GlaxoSmithKline’s (GSK) immuno-conjugate belantamab mafodotin (GSK2857916) has achieved its primary objective in the multiple myeloma trial.
The company has reported positive headline results from the pivotal DREAMM-2 open-label and randomised study of two doses of belantamab mafodotin.
Belantamab mafodotin is an immuno-conjugate, which included a humanised anti-B cell maturation antigen (BCMA) monoclonal antibody conjugated to the cytotoxic agent auristatin F via a non-cleavable linker.
The 196 patients in the DREAMM-2 study had relapsed multiple myeloma, and were refractory to immunomodulatory drug, a proteasome inhibitor, and to treatment with an anti-CD38 antibody.
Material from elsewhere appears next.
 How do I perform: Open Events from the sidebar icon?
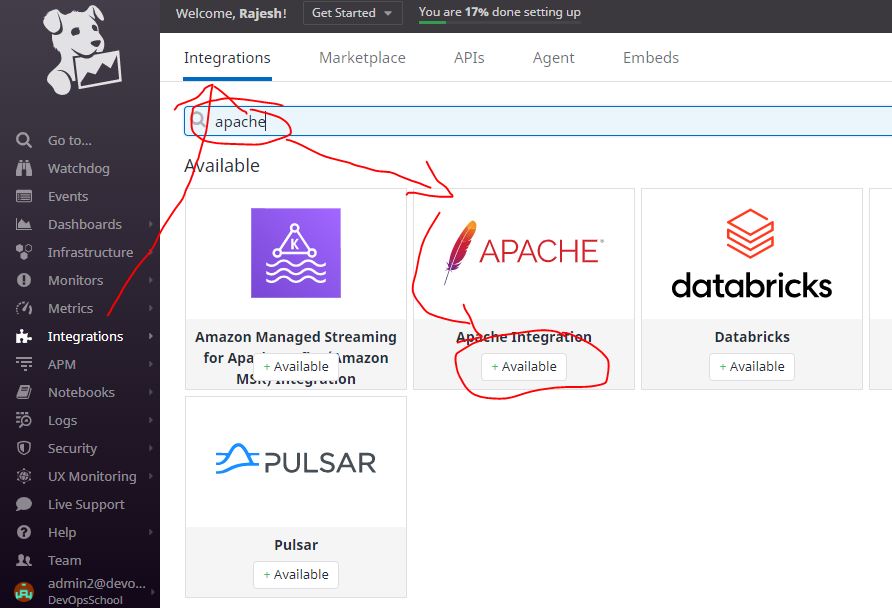[24, 197]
Belantamab mafodotin has shown a clinically meaningful overall response rate in the patient population, and the safety and tolerability profile was in line with the results observed in DREAMM-1 human study.
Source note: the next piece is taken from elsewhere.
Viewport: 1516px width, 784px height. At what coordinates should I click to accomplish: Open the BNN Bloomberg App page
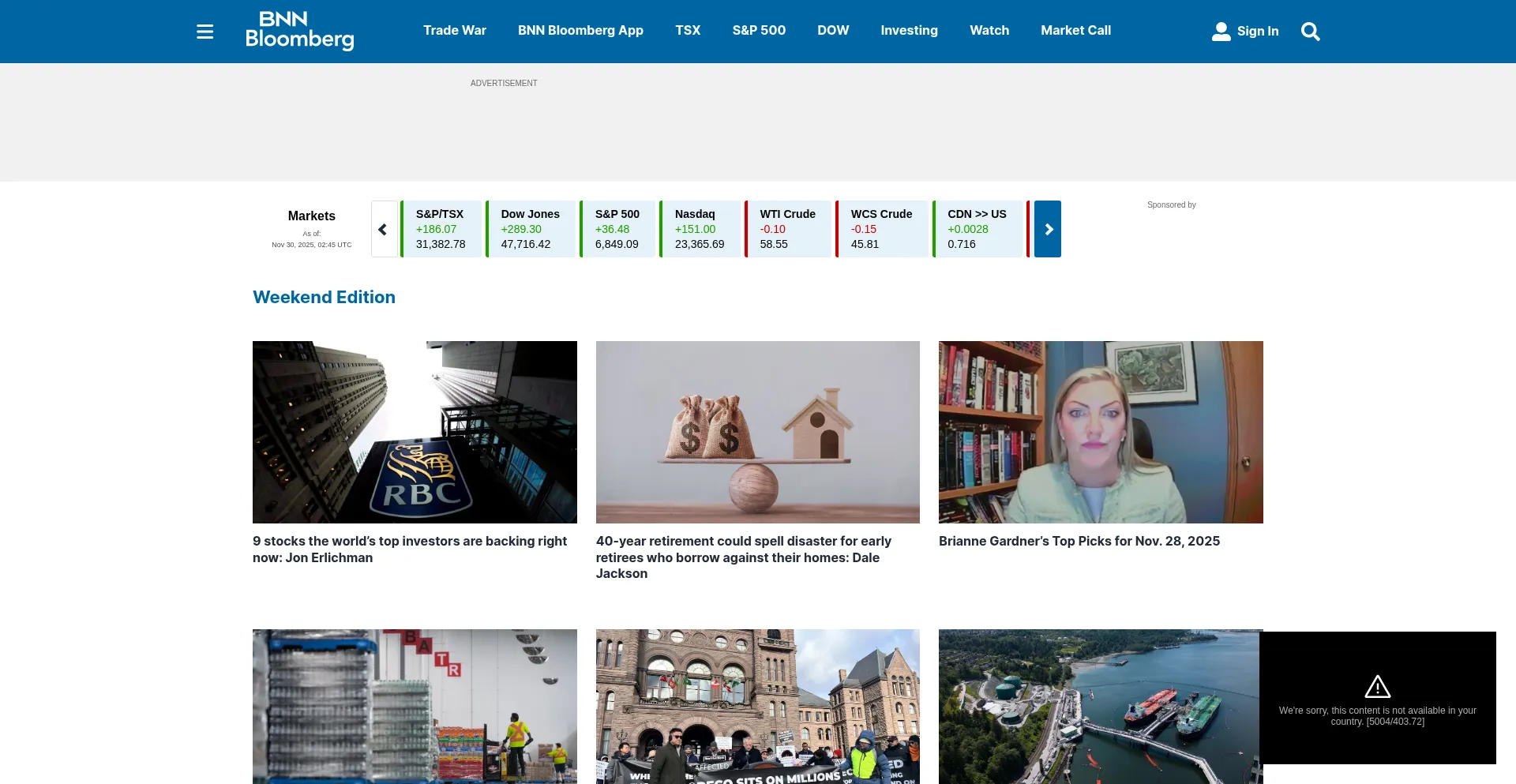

GSK will use the data from the study for regulatory filings, which will start later this year.
Additional ongoing studies are evaluating the efficacy of belantamab mafodotin as third-line monotherapy in relapsed/refractory multiple myeloma, as well as a combination treatment in the first and second line setting under broader DREAMM clinical development programme.
GSK has licenced the drug linker technology from Seattle Genetics. It also licenced the technology to produce monoclonal antibody from BioWa.
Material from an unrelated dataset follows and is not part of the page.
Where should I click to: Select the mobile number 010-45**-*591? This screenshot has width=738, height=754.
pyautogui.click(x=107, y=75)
Belantamab mafodotin is not yet secured approval for use in any part of the world. It is presently being studied in patients with multiple myeloma.
GSK R&D president and chief scientific officer Dr Hal Barron said: “I am pleased with the results of the DREAMM-2 study and excited about what these data could mean for patients with multiple myeloma who have exhausted other lines of treatment.
“We are on track to file belantamab mafodotin later this year and continue to investigate how it could help even more patients with this disease.”
In July this year, GSK said that a phase 3 trial evaluating its polymerase (PARP) inhibitor Zejula (niraparib) as maintenance therapy for first-line ovarian cancer following platinum-based chemotherapy, has met its primary endpoint.